Local Artist Captures City Life

Local Artist Captures City Life

Local watercolorist and award–winning graphic designer Michael Mendel remains relatively unknown, although if you’ve looked at an record album cover over the past 30 years, chances are you’ve seen his work.

As a young boy in Berlin he remembers his father coming back from a day of interrogation by the Gestapo, looking him in the eye and saying, “We need to get out of here.”

So off he and his family went, in hopes of gaining access to America, the land of opportunity.

However with so many people fleeing Europe, the immigrant quota was filled and Mendel’s family was forced to settle in Cuba for a few years before finally coming to the States in 1940.

As a young man Mendel earned a B.A. in art from the City College of New York, and was fortunate enough to have a friend tell him about an opening in the art department at Columbia Records, where Mendel’s art career bloomed.

He began designing the back of albums for little known singers and groups, and over time starting designing front covers… then front covers for major artists.

“I loved going to work,” said Mendel, who designed covers for over 30 years.

Filled with story after story of working with entertainers and coming up with ideas for albums, he enthusiastically reenacted a scene in which he and his co-

workers lit a piano on fire and then photographed it for one especially dramatic cover.

Some of the albums Mendel created were for artists such as Etta James, Tony Bennett, Gladys Knight, and the N.Y. Philharmonic.

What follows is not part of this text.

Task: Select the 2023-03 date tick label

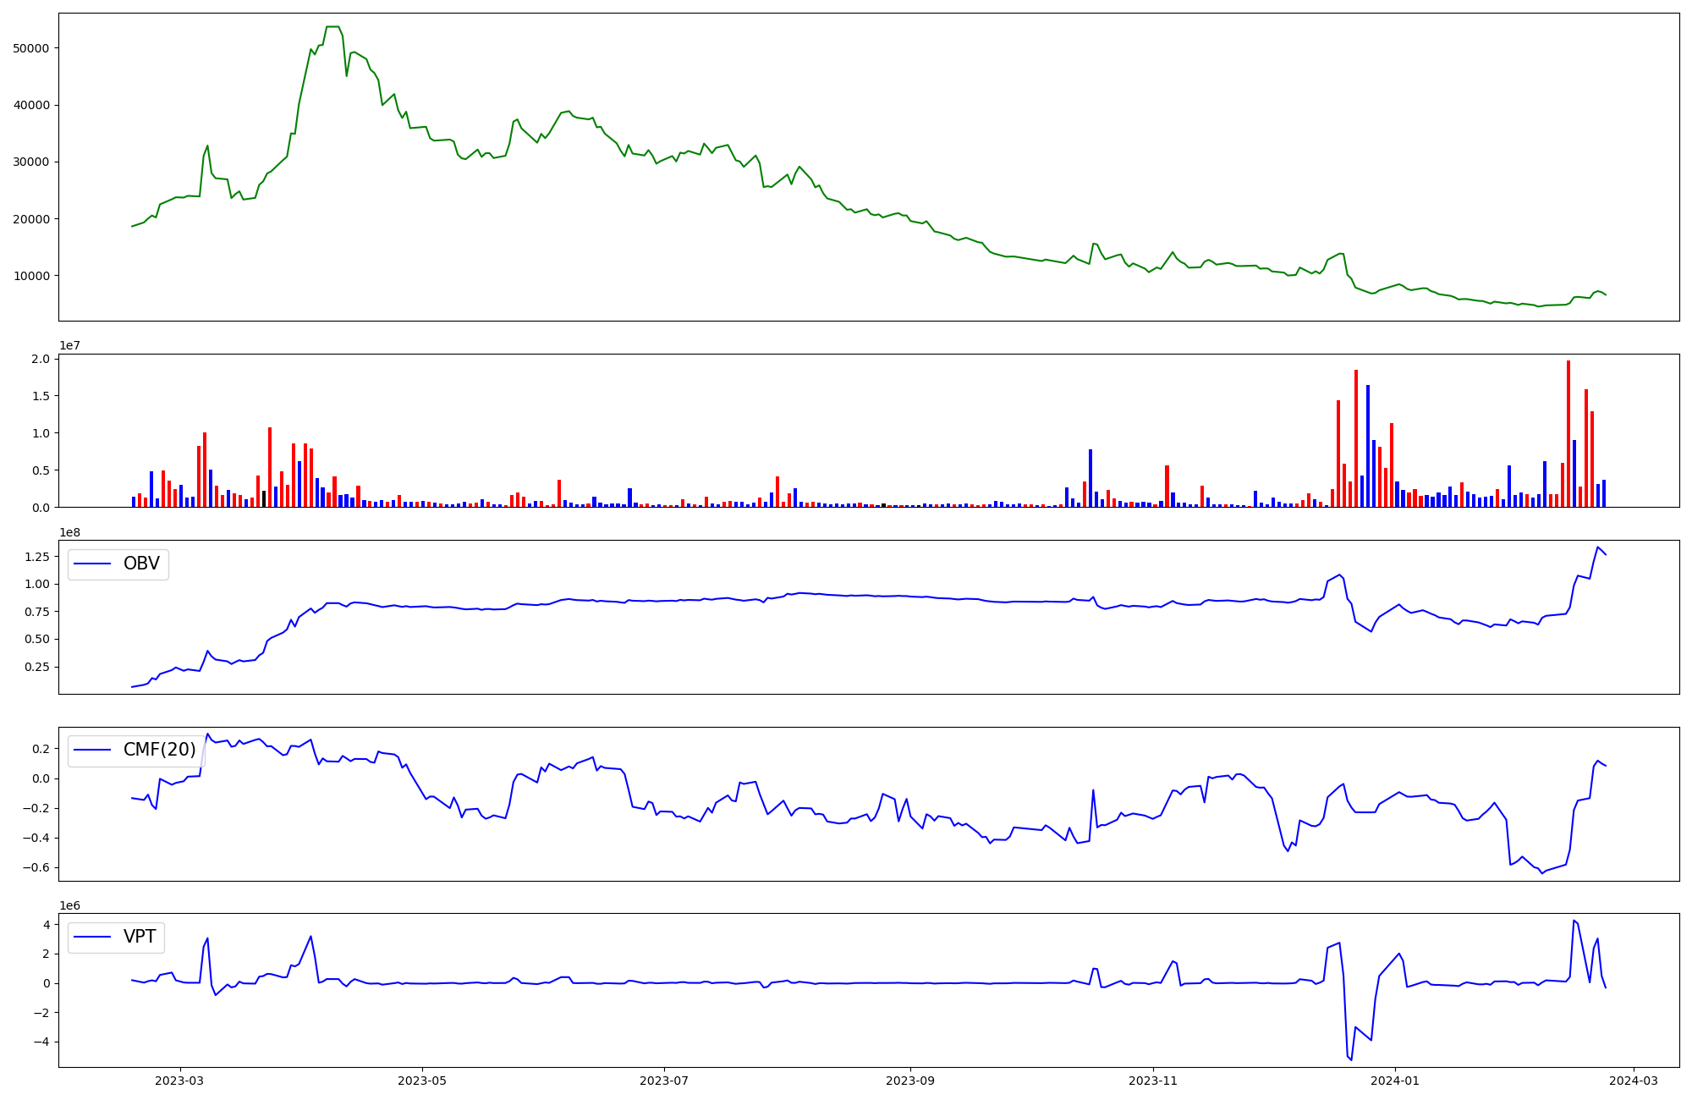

As the years went on Mendel opened his own graphic design studio and continued work on hundreds of album covers.

Then he began to paint and photograph snippets of New York City life.

When he sees something that resonates within him, Mendel takes a photograph of it to paint later.

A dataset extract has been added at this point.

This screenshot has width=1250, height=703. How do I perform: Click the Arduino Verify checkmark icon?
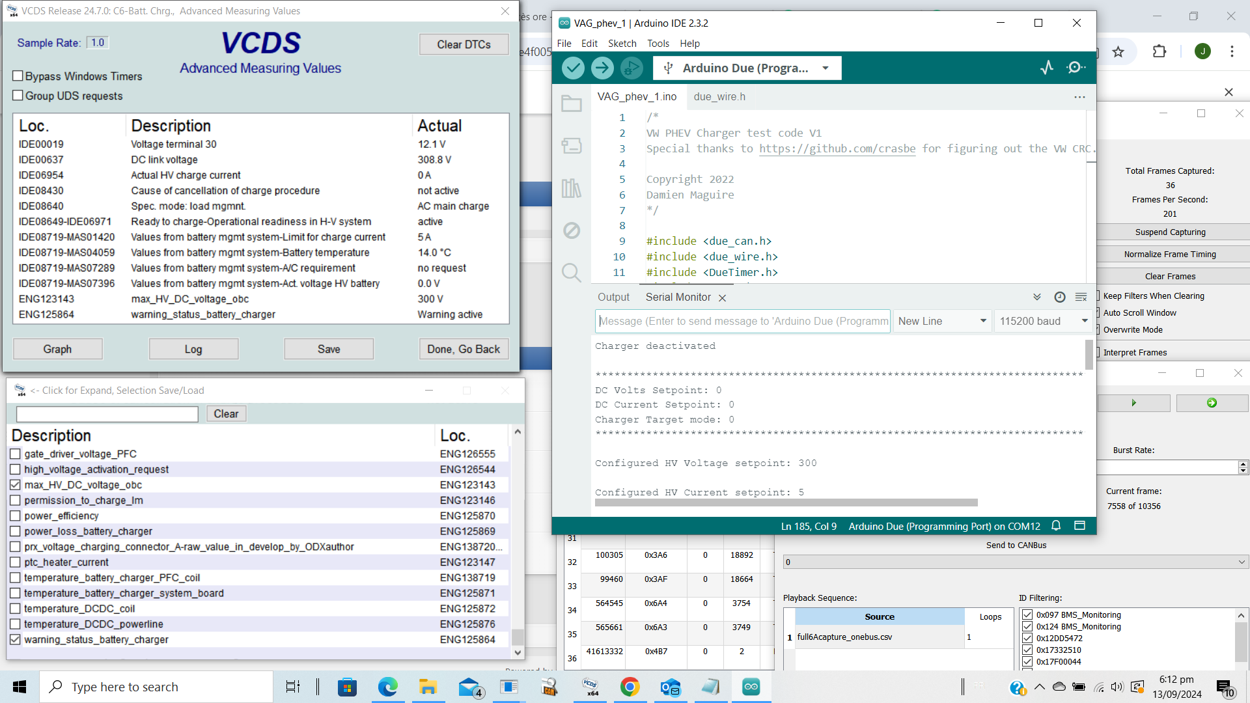(573, 68)
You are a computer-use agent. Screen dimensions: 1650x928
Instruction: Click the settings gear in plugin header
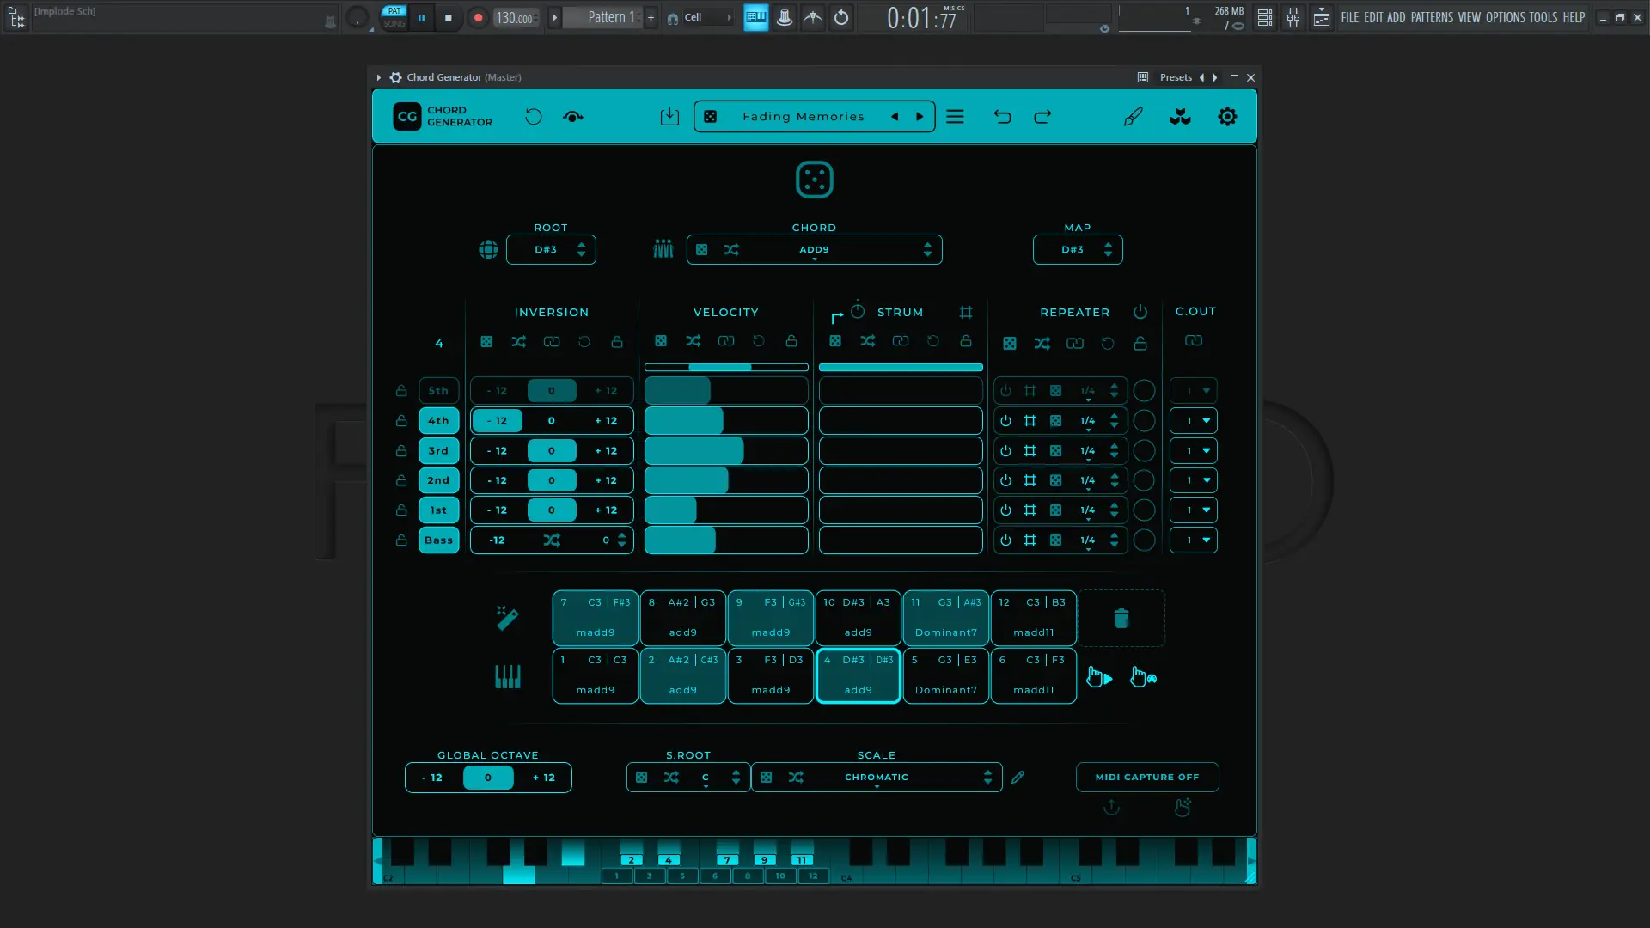(1227, 117)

This way if the object or person moves, he can still paint the scene at his leisure.

“There are no hidden meanings or messages in my work,” said Mendel “What you see is what I saw.”

One painting that hangs in the artist’s living room is a scene of a pickup basketball game in the Bronx.

The players, he explained, were not all on the court at the same time, however he photographed each of them as they played and then recreated the scene so that everyone was included in one piece as if everyone that stopped by during that day had been playing in a game together.

He turns a photograph into a creative painting, using his imagination to fill in the gaps and create a composite scene.

Some of his work is more eye opening and straight forward, like his painting of a small boy sitting next to trash cans in a worn down neighborhood on the west side of Manhattan, a scene which Mendel recreated using a photograph he took years ago.

The artist now resides in Riverdale, and even at 82, spends a majority of his time creating art.

He has had exhibits along the East Coast since 2009 including a long standing show in the Hudson Valley, a place close to his heart.

Mendel will have an exhibit at Hebrew Tabernacles in Hudson Heights from January through Febuary of this year, where 22 of his paintings will be on display.